Middleware returns an http.Handler. This follows the Go convention of accepting interfaces and returning structs. The middleware wraps the next handler and returns a new handler that implements the interface.
Maps leak memory. Evict or bound the size.
Blocking versus rejecting
Allow() rejects requests immediately when the bucket is empty. Some use cases prefer to delay requests instead. Wait() blocks until a token is available. It takes a context.Context to handle cancellation.
Use Wait() when you want to queue requests rather than drop them. This is useful for batch jobs or when the client expects a response eventually.
// WaitHandler blocks until a token is available or the context is cancelled.
func (s *LimiterStore) WaitHandler(next http.Handler) http.Handler {
return http.HandlerFunc(func(w http.ResponseWriter, r *http.Request) {
ip := r.RemoteAddr
val, _ := s.limiters.LoadOrStore(ip, rate.NewLimiter(rate.Limit(s.rps), s.burst))
limiter := val.(*rate.Limiter)
// Wait blocks until a token is available.
// It uses the request context to handle client disconnects.
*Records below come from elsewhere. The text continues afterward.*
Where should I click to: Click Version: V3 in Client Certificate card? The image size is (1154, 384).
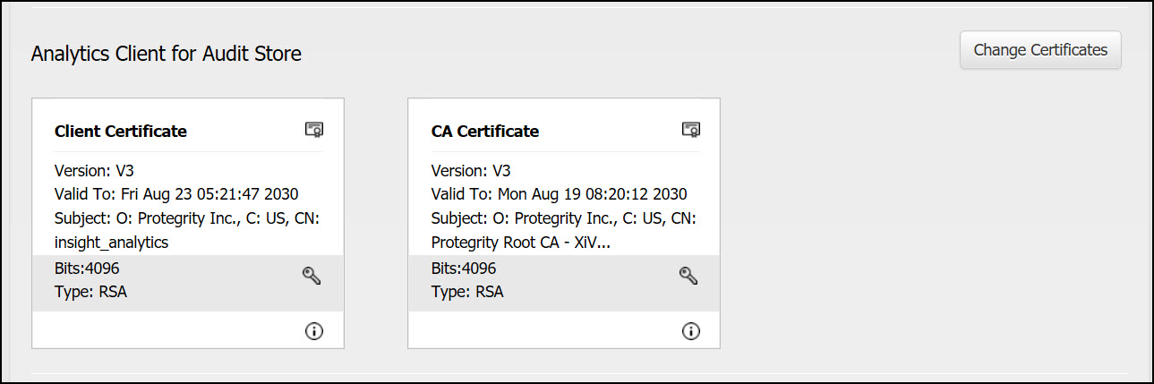pyautogui.click(x=95, y=171)
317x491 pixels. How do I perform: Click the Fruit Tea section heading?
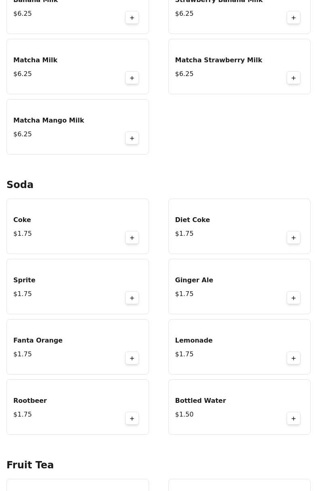[30, 465]
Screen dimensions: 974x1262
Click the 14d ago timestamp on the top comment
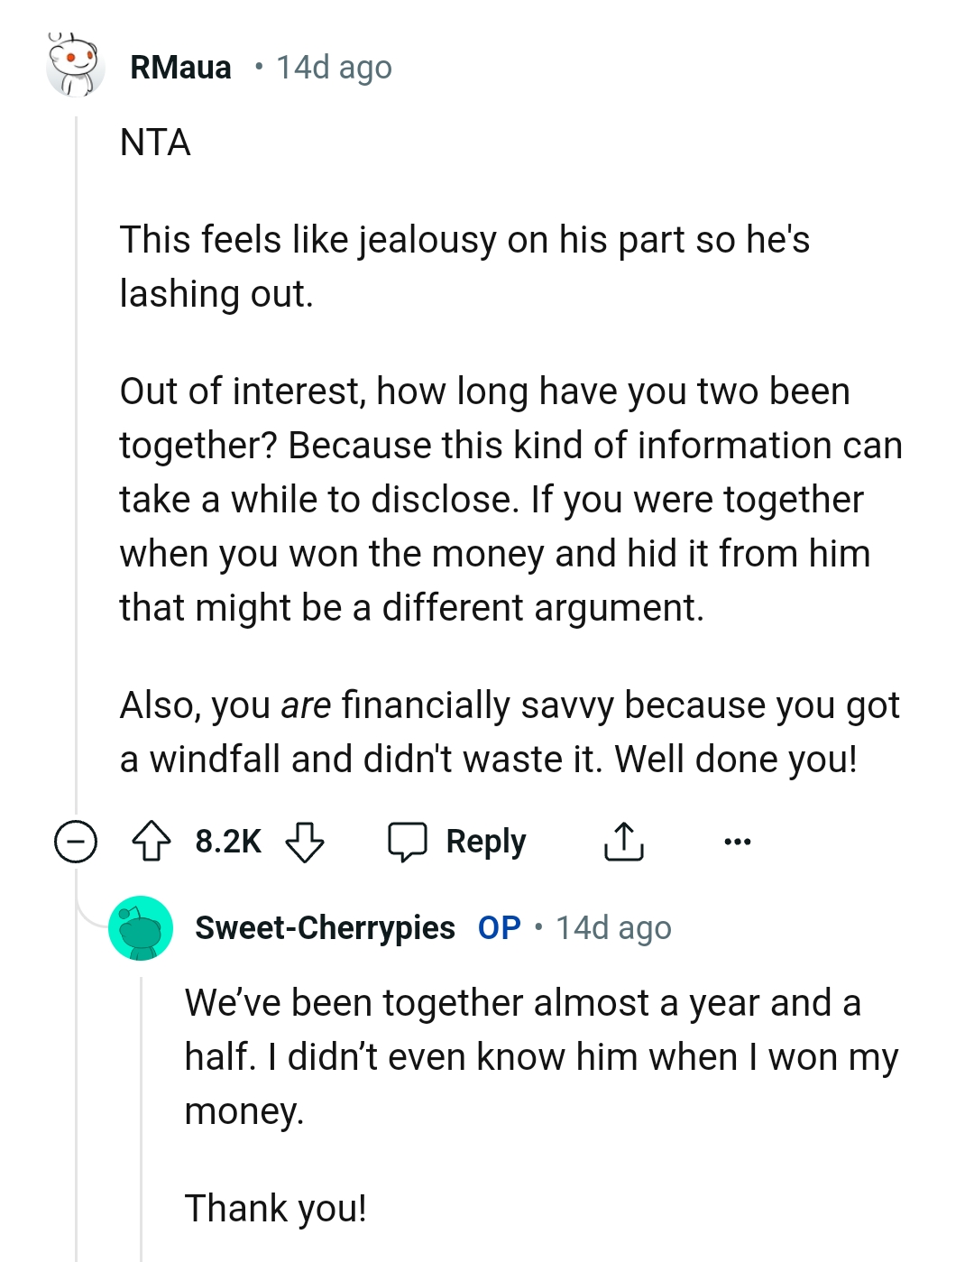pyautogui.click(x=332, y=67)
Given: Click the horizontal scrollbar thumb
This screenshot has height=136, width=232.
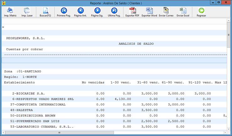Looking at the screenshot, I should (x=60, y=133).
if err := limiter.Wait(r.Context()); err != nil {
// context cancelled means the client gave up.
return
}
next.ServeHTTP(w, r)
})
}
Wait() returns an error if the context is done before the token arrives. This happens if the client closes the connection while waiting. The error check follows the standard if err != nil pattern. The boilerplate makes the unhappy path visible.
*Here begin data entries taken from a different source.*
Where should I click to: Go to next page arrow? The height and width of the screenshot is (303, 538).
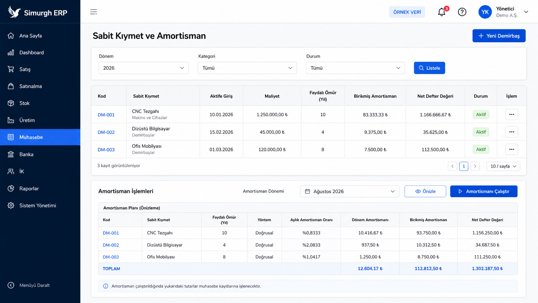click(475, 166)
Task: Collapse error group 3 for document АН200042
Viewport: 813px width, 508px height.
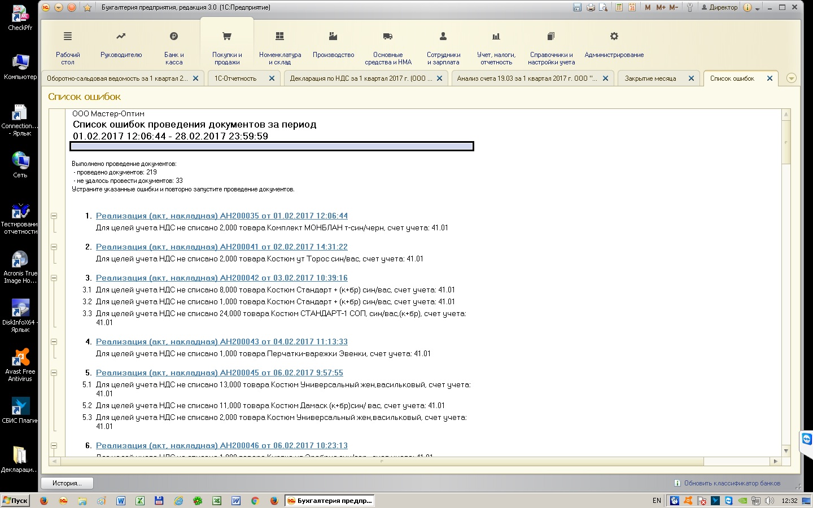Action: (54, 278)
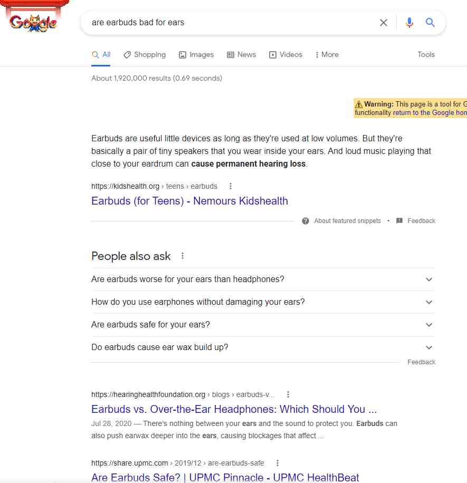467x483 pixels.
Task: Switch to the Shopping tab
Action: (145, 55)
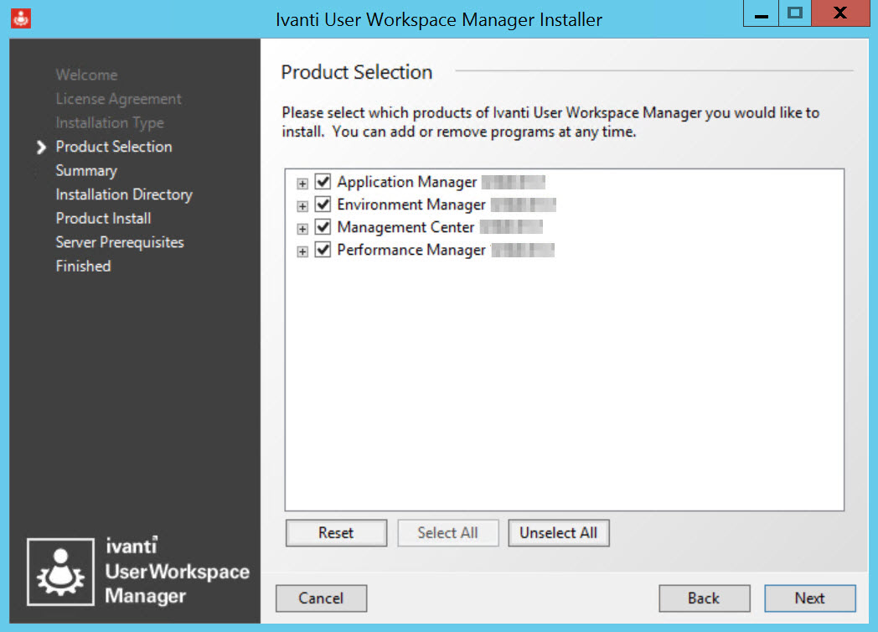Click Unselect All to clear products

[x=558, y=533]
context.Context always goes as the first parameter in functions that support cancellation. Wait() respects the context deadline. If the deadline expires, Wait() returns an error immediately.
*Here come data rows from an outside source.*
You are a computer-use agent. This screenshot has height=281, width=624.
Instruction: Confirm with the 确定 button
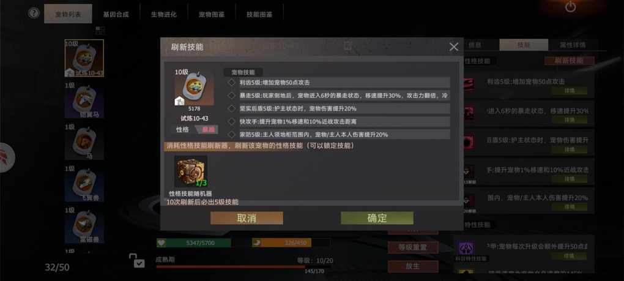[x=377, y=218]
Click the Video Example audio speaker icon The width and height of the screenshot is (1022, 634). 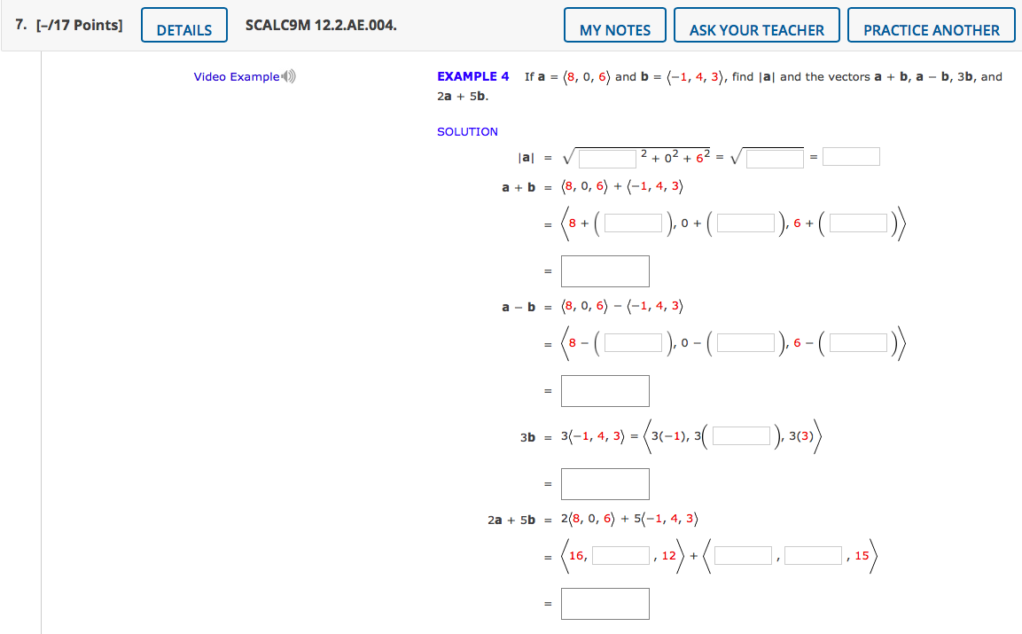tap(286, 76)
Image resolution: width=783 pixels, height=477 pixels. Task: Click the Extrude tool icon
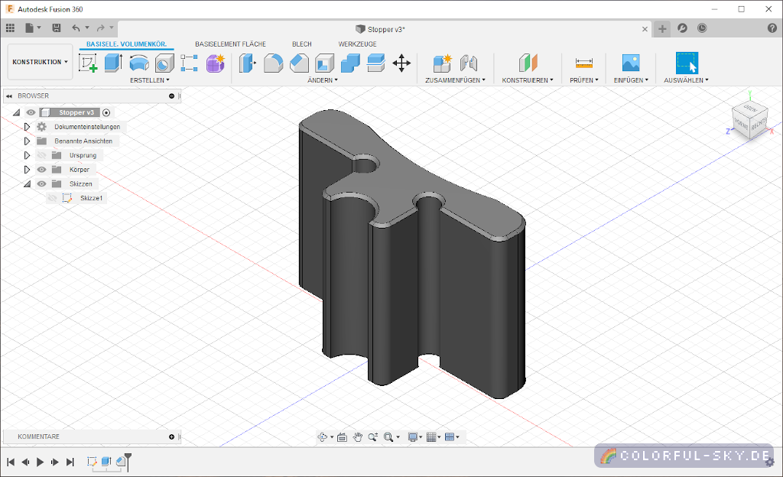(113, 63)
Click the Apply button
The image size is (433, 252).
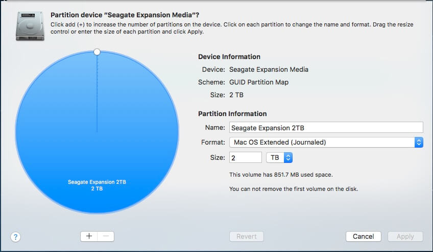[x=405, y=236]
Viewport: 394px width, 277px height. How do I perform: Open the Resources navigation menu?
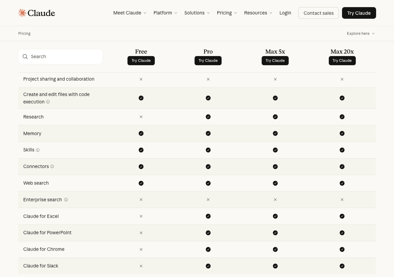(258, 13)
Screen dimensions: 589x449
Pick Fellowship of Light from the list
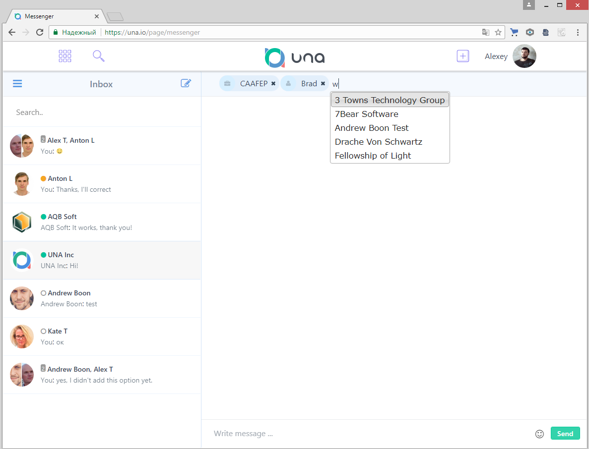tap(373, 156)
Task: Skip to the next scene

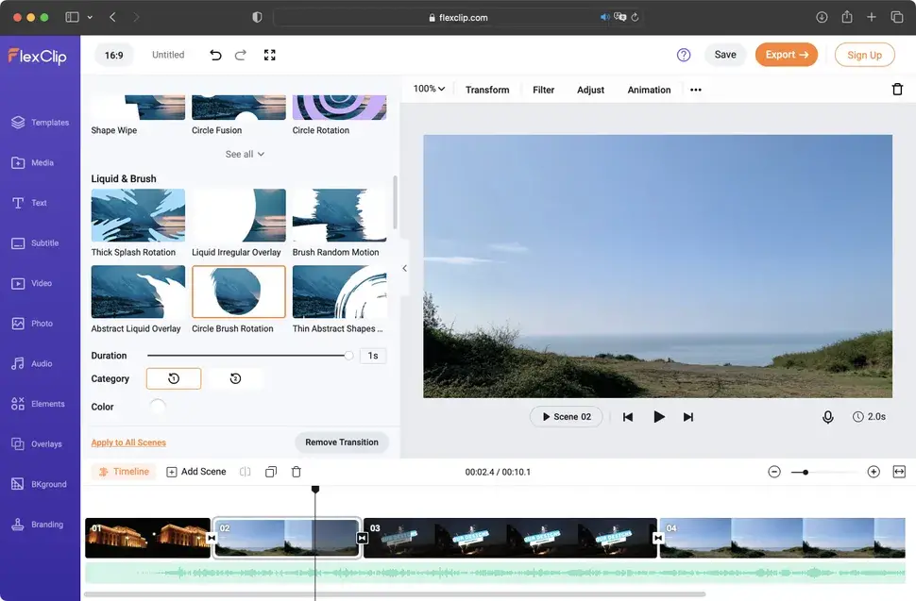Action: 688,417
Context is plumbing. Run it through every long-lived call site.
Pitfalls and compiler errors
Per-client limiters grow the map over time. If every IP gets a limiter, memory fills up. You need an eviction strategy. The standard library does not provide one. Add a background goroutine to sweep stale entries, or use a cache library with TTL support.
Type assertions panic at runtime. LoadOrStore returns any. If you store the wrong type, the assertion fails. The compiler cannot check dynamic types. Trust the invariant or verify the type with a type switch.
val, _ := s.limiters.LoadOrStore(ip, rate.NewLimiter(rate.Limit(s.rps), s.burst))
switch v := val.(type) {
case *rate.Limiter:
limiter = v
default:
// handle unexpected type.
}
Forgetting to import golang.org/x/time/rate causes a compile error. The compiler rejects the program with undefined: rate. Run go get golang.org/x/time/rate to fetch the package. The x/ packages are supplementary. They are stable but not part of the standard library. They may change between minor versions, though x/time has been stable for years.
Type assertions panic at runtime. Trust the invariant or check the type.
When to use rate limiting
Use golang.org/x/time/rate when you need a standard token bucket with low overhead. Use a global limiter when you want to protect the entire server from a single flood, regardless of source. Use per-client limiters when you need to isolate abusive users from good ones. Use Allow() when you want to reject excess requests immediately. Use Wait() when you want to delay requests until capacity is available. Use a sliding window log when you need exact counts over a time window rather than a smoothed average. Use a third-party library like github.com/didip/tollbooth when you want configuration via headers or middleware composition out of the box. Use no rate limiting when the cost of a request is negligible and the risk of abuse is low.
Rate limiting is a trade-off. Protect the system, not just the code.